The difference in real people is minute geometrically speaking.

That's a caricature.
What is?
Are you saying that if an Asian person sees a cartoon character, they'll perceive that character as Asian and if a European sees it, they'll perceive it as European? What if a black person sees it? Will they ignore the skin color and see it as a black person?
Nope, because a black person again has clear characteristics, again, look at this:

http://www.biojobblog.com/uploads/image/dr-hibbert-from-the-simpsons.jpg [Broken]

Observe the skin tone and the hair.

Now observe this:

http://vnmedia.ign.com/vault.ign.com/images/rerolled/homer-simpson.gif [Broken]

Apparently this guy is a white adult male. But he's yellow? Also his hair lacks any detail whatsoever. He doesn't have any racial features at all.

Unrealistic skin colour and hair -> white male in the perception of most people.

To make it a black male, you need to add a realistic skin tone for that race in the perception of most people.

Featurelessness -> default what people subconsciously perceive as 'normal', in the west, that is usually the white adult male.

I mean, the big catch in Metroid was that Samus was actually female, people always assume it's male if you don't give any indication of gender.

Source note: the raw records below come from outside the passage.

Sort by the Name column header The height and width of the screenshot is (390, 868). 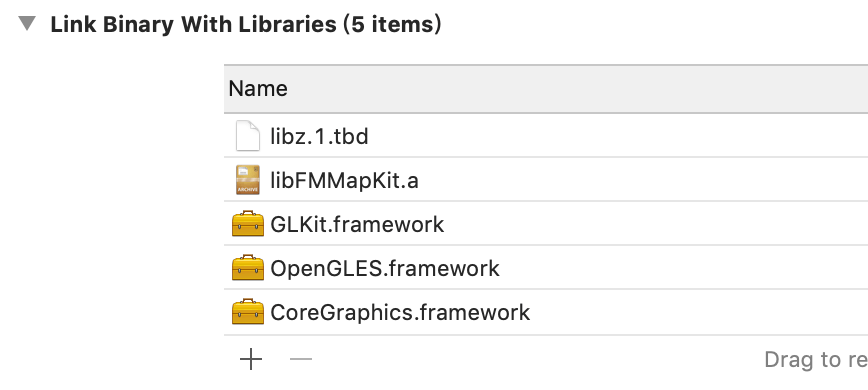[258, 89]
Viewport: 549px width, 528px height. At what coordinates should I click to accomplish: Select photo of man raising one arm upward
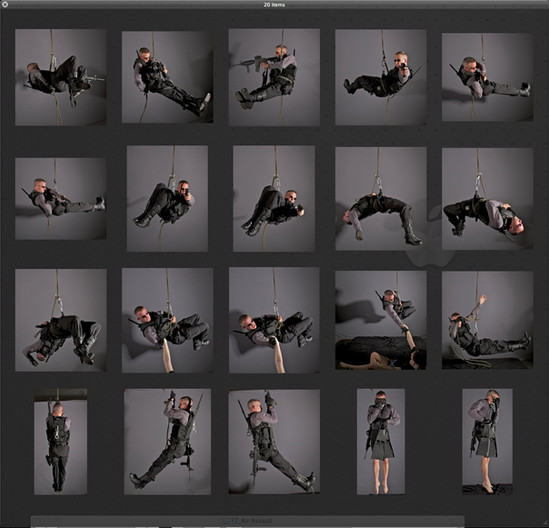click(x=487, y=320)
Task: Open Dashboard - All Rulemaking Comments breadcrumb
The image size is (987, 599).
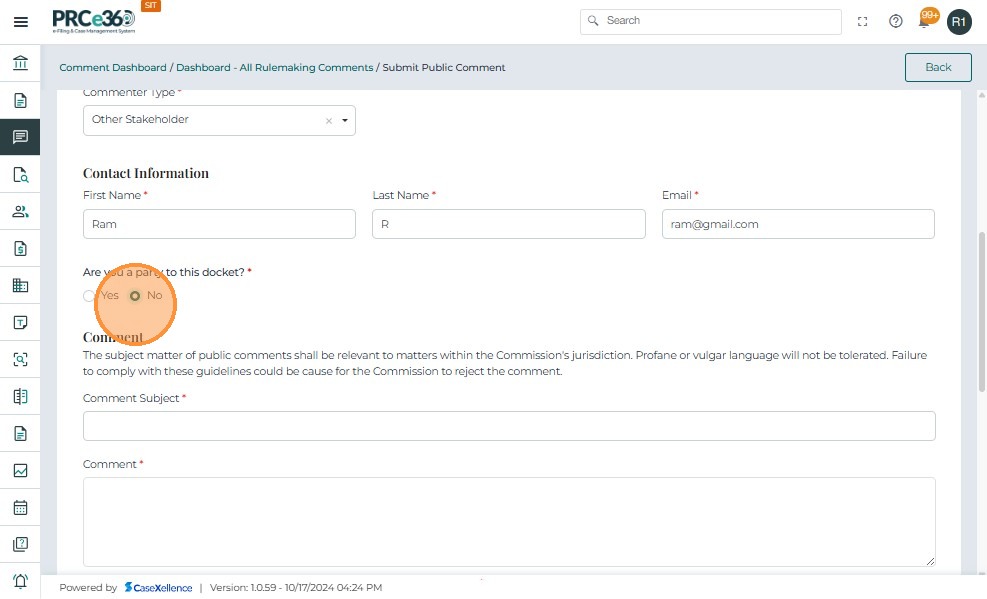Action: tap(275, 68)
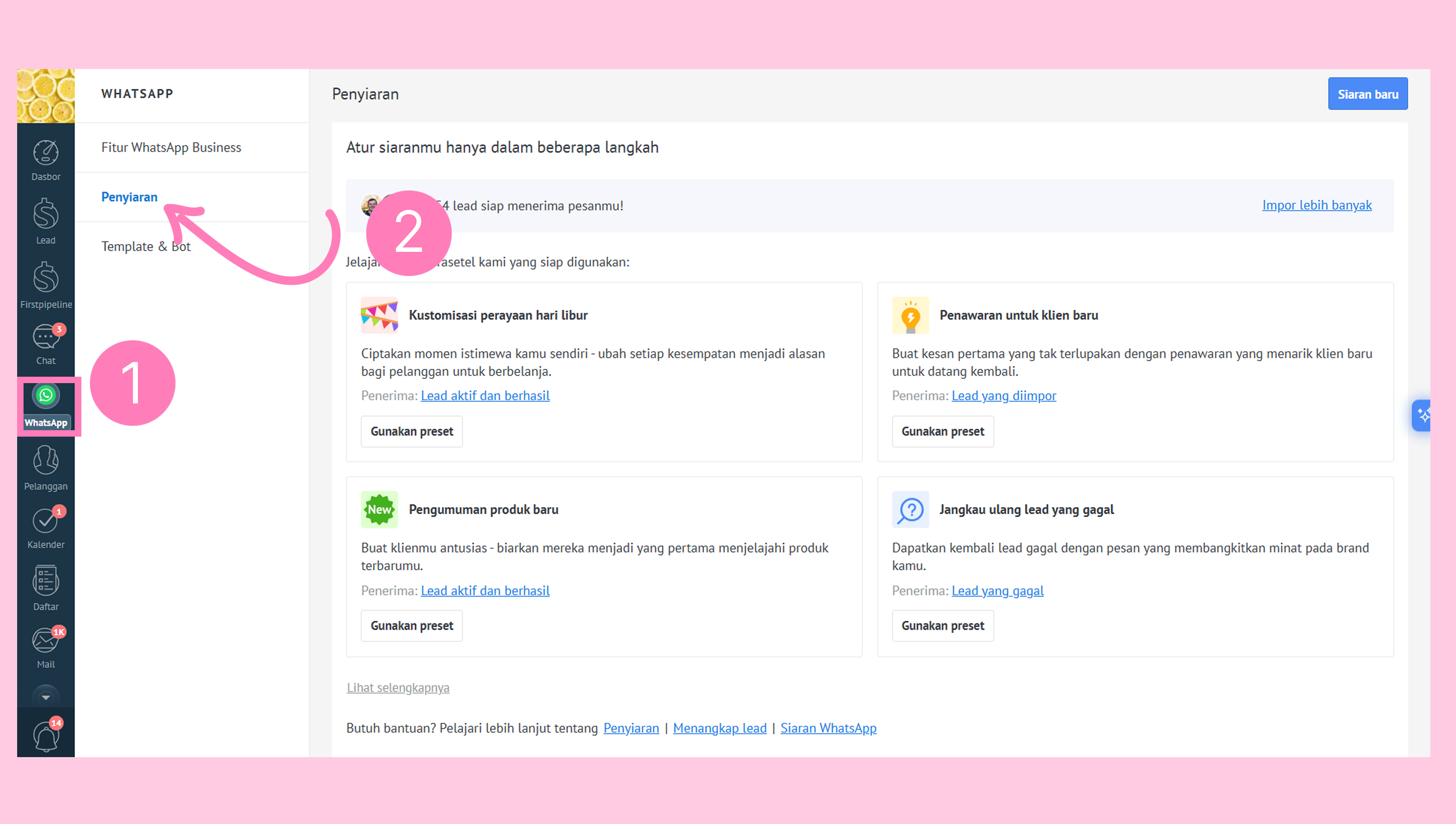Click Impor lebih banyak link
Viewport: 1456px width, 824px height.
point(1317,205)
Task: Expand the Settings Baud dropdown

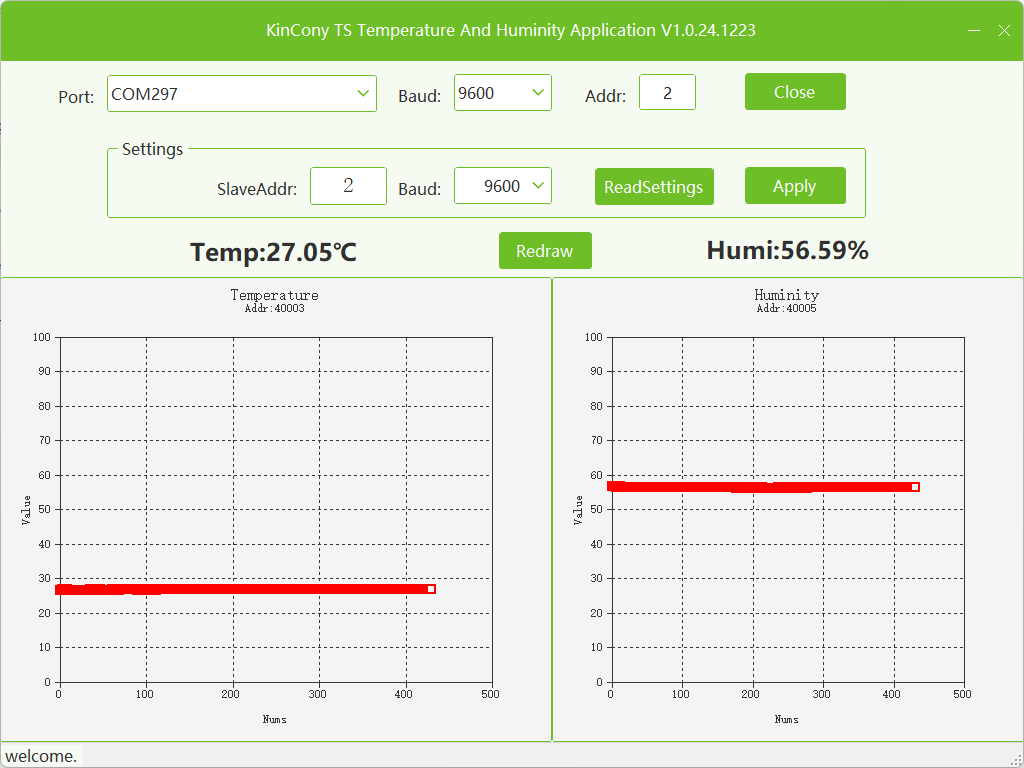Action: 503,186
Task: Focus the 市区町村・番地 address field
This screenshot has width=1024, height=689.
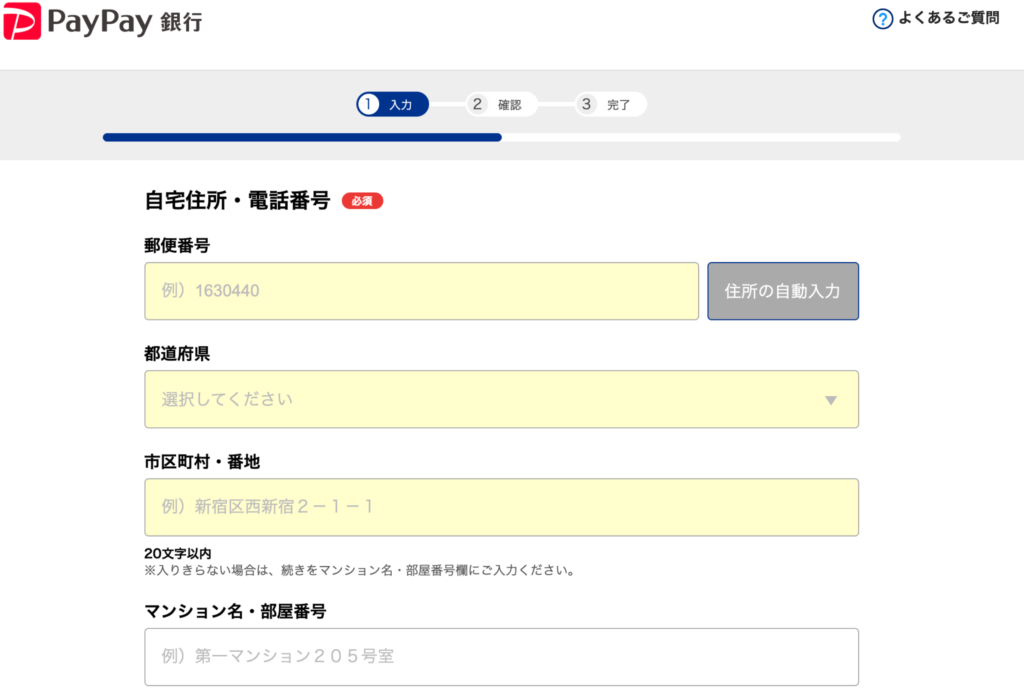Action: [501, 507]
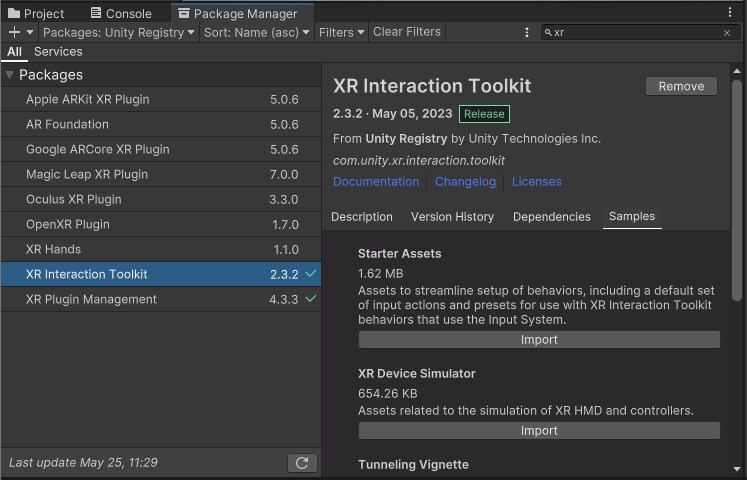Image resolution: width=747 pixels, height=480 pixels.
Task: Click the Console tab icon
Action: point(95,14)
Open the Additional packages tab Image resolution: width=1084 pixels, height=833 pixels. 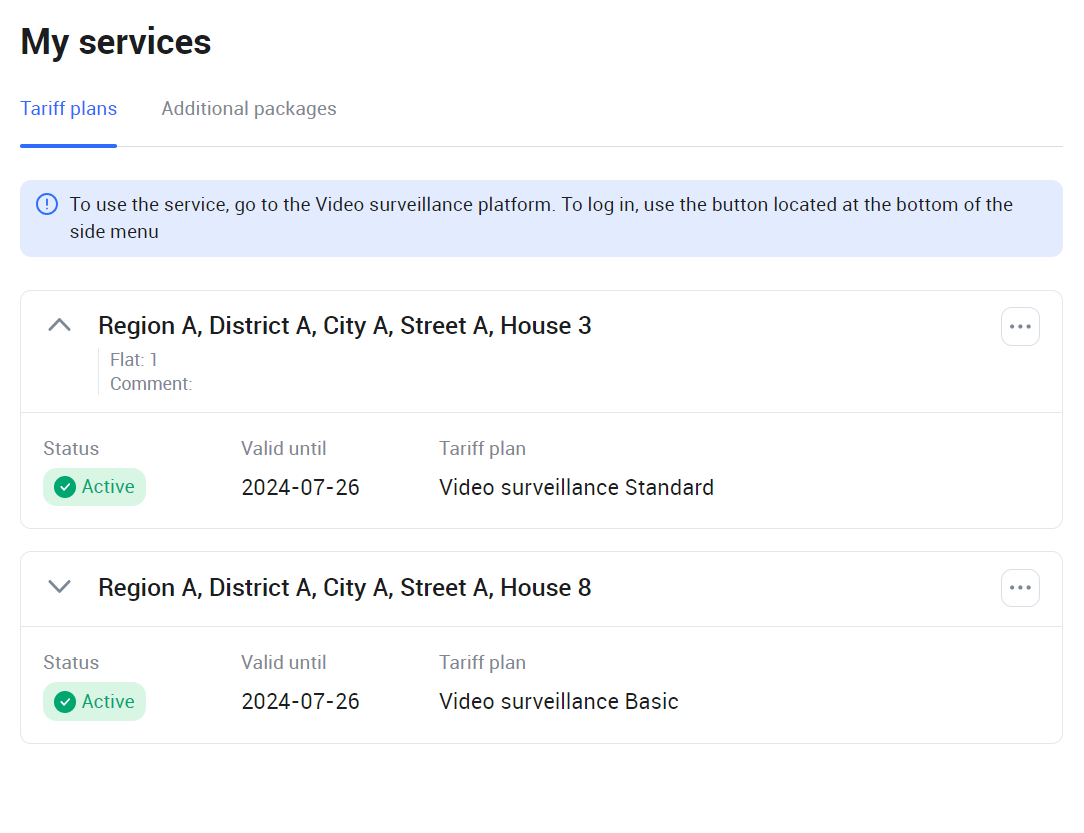coord(249,109)
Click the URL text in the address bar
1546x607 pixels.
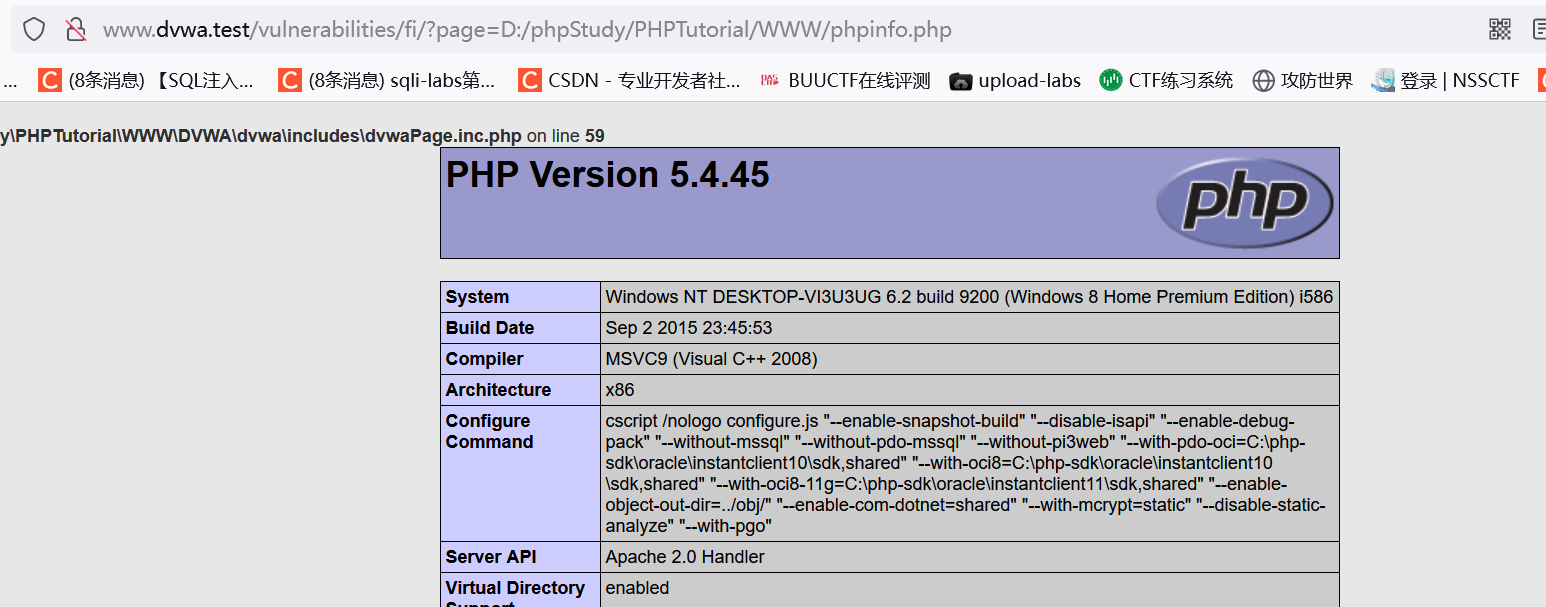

Is this your theory? Because when I see a stick figure, I don't fill anything in. I see the stick figure for what it is; a stick figure.
No, not at all, it's actually a common thing in comic books too.

Look at xkcd, the males are plain stick figures, the females have added tertiary gender characteristics. I'm sure there are some people don't aren't as susceptible to it. But in general, that is how drawings work, it even has a term in the literature I linked, it's called 'tertiary gender characteristics', the behaviour that in cartoons, the males have no gender characteristics, and the females have extreme stereotypes. Mickey is just a mouse, Minnie however has eyelashes and a bow.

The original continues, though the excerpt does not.